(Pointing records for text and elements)
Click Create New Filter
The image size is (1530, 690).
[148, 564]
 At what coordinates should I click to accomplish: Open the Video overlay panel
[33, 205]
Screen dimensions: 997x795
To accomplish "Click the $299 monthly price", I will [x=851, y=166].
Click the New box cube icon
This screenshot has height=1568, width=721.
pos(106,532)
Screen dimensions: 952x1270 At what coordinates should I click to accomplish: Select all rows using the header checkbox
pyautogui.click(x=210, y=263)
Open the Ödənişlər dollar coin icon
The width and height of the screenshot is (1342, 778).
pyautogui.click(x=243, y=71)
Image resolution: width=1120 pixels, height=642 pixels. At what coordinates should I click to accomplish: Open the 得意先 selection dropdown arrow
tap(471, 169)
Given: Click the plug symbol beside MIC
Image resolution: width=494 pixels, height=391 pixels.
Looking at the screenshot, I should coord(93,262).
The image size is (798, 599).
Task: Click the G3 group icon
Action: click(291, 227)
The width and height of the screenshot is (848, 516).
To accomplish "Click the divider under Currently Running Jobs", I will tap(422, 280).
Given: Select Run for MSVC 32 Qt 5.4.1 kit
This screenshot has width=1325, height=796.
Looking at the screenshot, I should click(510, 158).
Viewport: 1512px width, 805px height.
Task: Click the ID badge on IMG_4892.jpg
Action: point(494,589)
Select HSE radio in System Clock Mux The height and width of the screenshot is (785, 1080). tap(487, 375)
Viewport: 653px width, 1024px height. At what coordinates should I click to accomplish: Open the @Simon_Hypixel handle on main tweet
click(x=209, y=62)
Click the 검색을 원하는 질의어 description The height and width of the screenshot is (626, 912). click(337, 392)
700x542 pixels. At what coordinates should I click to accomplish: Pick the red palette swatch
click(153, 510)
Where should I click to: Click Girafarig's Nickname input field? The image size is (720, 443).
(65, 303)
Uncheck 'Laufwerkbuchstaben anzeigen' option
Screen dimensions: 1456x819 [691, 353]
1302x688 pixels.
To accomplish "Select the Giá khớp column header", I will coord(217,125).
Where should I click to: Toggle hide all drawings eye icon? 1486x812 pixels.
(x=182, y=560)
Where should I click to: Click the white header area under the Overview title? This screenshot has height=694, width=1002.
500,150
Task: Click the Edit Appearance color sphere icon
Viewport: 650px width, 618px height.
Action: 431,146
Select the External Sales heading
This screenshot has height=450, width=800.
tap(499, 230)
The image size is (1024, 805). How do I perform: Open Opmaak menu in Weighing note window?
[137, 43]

**Directions**
Retype every line in the rows above without changing anything.

**In response**
Click Create New Filter
The image size is (1530, 690).
[148, 564]
 At what coordinates should I click to accomplish: Open the Video overlay panel
[33, 205]
Screen dimensions: 997x795
To accomplish "Click the $299 monthly price", I will [x=851, y=166].
Click the New box cube icon
This screenshot has height=1568, width=721.
pos(106,532)
Screen dimensions: 952x1270 At what coordinates should I click to accomplish: Select all rows using the header checkbox
pyautogui.click(x=210, y=263)
Open the Ödənişlər dollar coin icon
The width and height of the screenshot is (1342, 778).
pyautogui.click(x=243, y=71)
Image resolution: width=1120 pixels, height=642 pixels. At what coordinates should I click to accomplish: Open the 得意先 selection dropdown arrow
tap(471, 169)
Given: Click the plug symbol beside MIC
Image resolution: width=494 pixels, height=391 pixels.
Looking at the screenshot, I should coord(93,262).
The image size is (798, 599).
Task: Click the G3 group icon
Action: click(291, 227)
The width and height of the screenshot is (848, 516).
To accomplish "Click the divider under Currently Running Jobs", I will tap(422, 280).
Given: Select Run for MSVC 32 Qt 5.4.1 kit
This screenshot has width=1325, height=796.
Looking at the screenshot, I should click(510, 158).
Viewport: 1512px width, 805px height.
Task: Click the ID badge on IMG_4892.jpg
Action: point(494,589)
Select HSE radio in System Clock Mux The height and width of the screenshot is (785, 1080). tap(487, 375)
Viewport: 653px width, 1024px height. At what coordinates should I click to accomplish: Open the @Simon_Hypixel handle on main tweet
click(x=209, y=62)
Click the 검색을 원하는 질의어 description The height and width of the screenshot is (626, 912). click(337, 392)
700x542 pixels. At what coordinates should I click to accomplish: Pick the red palette swatch
click(153, 510)
Where should I click to: Click Girafarig's Nickname input field? The image size is (720, 443).
(65, 303)
Uncheck 'Laufwerkbuchstaben anzeigen' option
Screen dimensions: 1456x819 [691, 353]
1302x688 pixels.
To accomplish "Select the Giá khớp column header", I will coord(217,125).
Where should I click to: Toggle hide all drawings eye icon? 1486x812 pixels.
(x=182, y=560)
Where should I click to: Click the white header area under the Overview title? This screenshot has height=694, width=1002.
500,150
Task: Click the Edit Appearance color sphere icon
Viewport: 650px width, 618px height.
Action: 431,146
Select the External Sales heading
This screenshot has height=450, width=800.
tap(499, 230)
The image size is (1024, 805). How do I perform: Open Opmaak menu in Weighing note window?
[137, 43]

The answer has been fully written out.